Which lines below contain the word "answer"? Gather every one of them and copy each in full.

# Data lines:
+ + +
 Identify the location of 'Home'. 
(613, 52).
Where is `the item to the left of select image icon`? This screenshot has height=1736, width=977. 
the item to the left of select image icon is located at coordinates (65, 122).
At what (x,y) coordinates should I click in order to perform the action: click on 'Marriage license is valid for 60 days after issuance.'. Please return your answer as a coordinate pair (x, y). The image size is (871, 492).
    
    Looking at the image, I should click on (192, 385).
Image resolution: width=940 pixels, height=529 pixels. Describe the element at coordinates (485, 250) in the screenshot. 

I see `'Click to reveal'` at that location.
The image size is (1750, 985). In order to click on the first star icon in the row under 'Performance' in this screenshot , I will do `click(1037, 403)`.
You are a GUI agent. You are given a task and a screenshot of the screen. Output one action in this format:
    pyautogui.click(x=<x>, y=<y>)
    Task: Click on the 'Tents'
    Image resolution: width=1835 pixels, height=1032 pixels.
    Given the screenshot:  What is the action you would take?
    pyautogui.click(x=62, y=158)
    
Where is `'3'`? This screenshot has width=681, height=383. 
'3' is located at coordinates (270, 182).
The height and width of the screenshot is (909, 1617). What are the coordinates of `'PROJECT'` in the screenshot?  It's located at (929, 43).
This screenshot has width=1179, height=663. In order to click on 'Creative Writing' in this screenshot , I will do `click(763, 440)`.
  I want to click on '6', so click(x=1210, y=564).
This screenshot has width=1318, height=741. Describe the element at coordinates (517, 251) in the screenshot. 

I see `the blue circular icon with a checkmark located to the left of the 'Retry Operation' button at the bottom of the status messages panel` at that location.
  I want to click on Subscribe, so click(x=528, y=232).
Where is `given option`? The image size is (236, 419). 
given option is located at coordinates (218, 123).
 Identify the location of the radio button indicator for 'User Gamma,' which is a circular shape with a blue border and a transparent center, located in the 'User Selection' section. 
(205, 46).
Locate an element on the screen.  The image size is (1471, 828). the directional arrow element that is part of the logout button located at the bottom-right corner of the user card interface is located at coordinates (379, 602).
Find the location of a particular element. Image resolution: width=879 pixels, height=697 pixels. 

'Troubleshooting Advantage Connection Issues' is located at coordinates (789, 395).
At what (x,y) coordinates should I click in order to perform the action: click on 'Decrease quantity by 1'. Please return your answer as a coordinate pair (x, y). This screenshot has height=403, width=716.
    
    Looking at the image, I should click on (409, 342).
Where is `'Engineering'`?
+ + +
# Solution to this task:
At what (x,y) coordinates should I click in order to perform the action: click on 'Marriage license is valid for 60 days after issuance.'. Please return your answer as a coordinate pair (x, y). The image size is (871, 492).
At what (x,y) coordinates should I click in order to perform the action: click on 'Decrease quantity by 1'. Please return your answer as a coordinate pair (x, y). This screenshot has height=403, width=716.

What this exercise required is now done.